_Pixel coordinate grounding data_
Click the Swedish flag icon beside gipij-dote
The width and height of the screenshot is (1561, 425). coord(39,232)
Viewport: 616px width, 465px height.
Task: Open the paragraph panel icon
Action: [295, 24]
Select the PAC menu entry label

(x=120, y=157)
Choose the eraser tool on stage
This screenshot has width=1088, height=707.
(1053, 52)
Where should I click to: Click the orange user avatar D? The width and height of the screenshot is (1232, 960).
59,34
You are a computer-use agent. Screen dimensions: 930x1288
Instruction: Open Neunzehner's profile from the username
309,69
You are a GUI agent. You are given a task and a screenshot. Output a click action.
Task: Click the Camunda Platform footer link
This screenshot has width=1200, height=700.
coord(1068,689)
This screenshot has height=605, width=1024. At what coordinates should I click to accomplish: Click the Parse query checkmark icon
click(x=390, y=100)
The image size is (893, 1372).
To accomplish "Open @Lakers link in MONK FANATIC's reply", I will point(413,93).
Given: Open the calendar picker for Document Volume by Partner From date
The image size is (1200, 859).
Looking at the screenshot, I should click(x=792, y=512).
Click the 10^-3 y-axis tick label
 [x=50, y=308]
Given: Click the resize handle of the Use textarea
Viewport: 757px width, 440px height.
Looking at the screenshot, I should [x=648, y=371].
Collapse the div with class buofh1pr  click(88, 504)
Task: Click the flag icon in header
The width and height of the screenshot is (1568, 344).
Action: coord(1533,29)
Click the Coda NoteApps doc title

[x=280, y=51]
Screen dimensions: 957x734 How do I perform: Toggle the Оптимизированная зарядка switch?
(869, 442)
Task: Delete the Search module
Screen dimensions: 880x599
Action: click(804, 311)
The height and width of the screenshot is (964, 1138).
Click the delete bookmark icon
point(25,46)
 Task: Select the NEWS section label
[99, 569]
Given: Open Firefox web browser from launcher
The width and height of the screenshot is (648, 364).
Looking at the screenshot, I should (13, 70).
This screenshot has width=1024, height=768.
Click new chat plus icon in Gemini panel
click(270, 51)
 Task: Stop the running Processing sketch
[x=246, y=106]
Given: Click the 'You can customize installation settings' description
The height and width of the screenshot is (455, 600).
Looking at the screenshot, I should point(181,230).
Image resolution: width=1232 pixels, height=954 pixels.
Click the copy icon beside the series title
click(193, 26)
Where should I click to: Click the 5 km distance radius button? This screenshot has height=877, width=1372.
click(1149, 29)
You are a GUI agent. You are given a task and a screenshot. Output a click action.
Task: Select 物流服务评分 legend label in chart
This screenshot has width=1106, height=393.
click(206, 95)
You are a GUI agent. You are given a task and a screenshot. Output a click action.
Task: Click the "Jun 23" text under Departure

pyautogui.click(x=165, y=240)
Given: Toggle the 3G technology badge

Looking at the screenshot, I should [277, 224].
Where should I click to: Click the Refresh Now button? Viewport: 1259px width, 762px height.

_REQUIREMENT_
Print all the entries above. Keep each one exact.

_SOLUTION FOR THIS TASK_
Click the Swedish flag icon beside gipij-dote
The width and height of the screenshot is (1561, 425). coord(39,232)
Viewport: 616px width, 465px height.
Task: Open the paragraph panel icon
Action: [295, 24]
Select the PAC menu entry label

(x=120, y=157)
Choose the eraser tool on stage
This screenshot has width=1088, height=707.
(1053, 52)
Where should I click to: Click the orange user avatar D? The width and height of the screenshot is (1232, 960).
59,34
You are a computer-use agent. Screen dimensions: 930x1288
Instruction: Open Neunzehner's profile from the username
309,69
You are a GUI agent. You are given a task and a screenshot. Output a click action.
Task: Click the Camunda Platform footer link
This screenshot has width=1200, height=700.
coord(1068,689)
This screenshot has height=605, width=1024. At what coordinates should I click to accomplish: Click the Parse query checkmark icon
click(x=390, y=100)
The image size is (893, 1372).
To accomplish "Open @Lakers link in MONK FANATIC's reply", I will point(413,93).
Given: Open the calendar picker for Document Volume by Partner From date
The image size is (1200, 859).
Looking at the screenshot, I should click(x=792, y=512).
Click the 10^-3 y-axis tick label
 [x=50, y=308]
Given: Click the resize handle of the Use textarea
Viewport: 757px width, 440px height.
Looking at the screenshot, I should [x=648, y=371].
Collapse the div with class buofh1pr  click(88, 504)
Task: Click the flag icon in header
The width and height of the screenshot is (1568, 344).
Action: coord(1533,29)
Click the Coda NoteApps doc title

[x=280, y=51]
Screen dimensions: 957x734 How do I perform: Toggle the Оптимизированная зарядка switch?
(869, 442)
Task: Delete the Search module
Screen dimensions: 880x599
Action: click(804, 311)
The height and width of the screenshot is (964, 1138).
Click the delete bookmark icon
point(25,46)
 Task: Select the NEWS section label
[99, 569]
Given: Open Firefox web browser from launcher
The width and height of the screenshot is (648, 364).
Looking at the screenshot, I should (13, 70).
This screenshot has width=1024, height=768.
Click new chat plus icon in Gemini panel
click(270, 51)
 Task: Stop the running Processing sketch
[x=246, y=106]
Given: Click the 'You can customize installation settings' description
The height and width of the screenshot is (455, 600).
Looking at the screenshot, I should point(181,230).
Image resolution: width=1232 pixels, height=954 pixels.
Click the copy icon beside the series title
click(193, 26)
Where should I click to: Click the 5 km distance radius button? This screenshot has height=877, width=1372.
click(1149, 29)
You are a GUI agent. You are given a task and a screenshot. Output a click action.
Task: Select 物流服务评分 legend label in chart
This screenshot has width=1106, height=393.
click(206, 95)
You are a GUI agent. You are given a task and a screenshot. Output a click action.
Task: Click the "Jun 23" text under Departure

pyautogui.click(x=165, y=240)
Given: Toggle the 3G technology badge

Looking at the screenshot, I should [277, 224].
Where should I click to: Click the Refresh Now button? Viewport: 1259px width, 762px height.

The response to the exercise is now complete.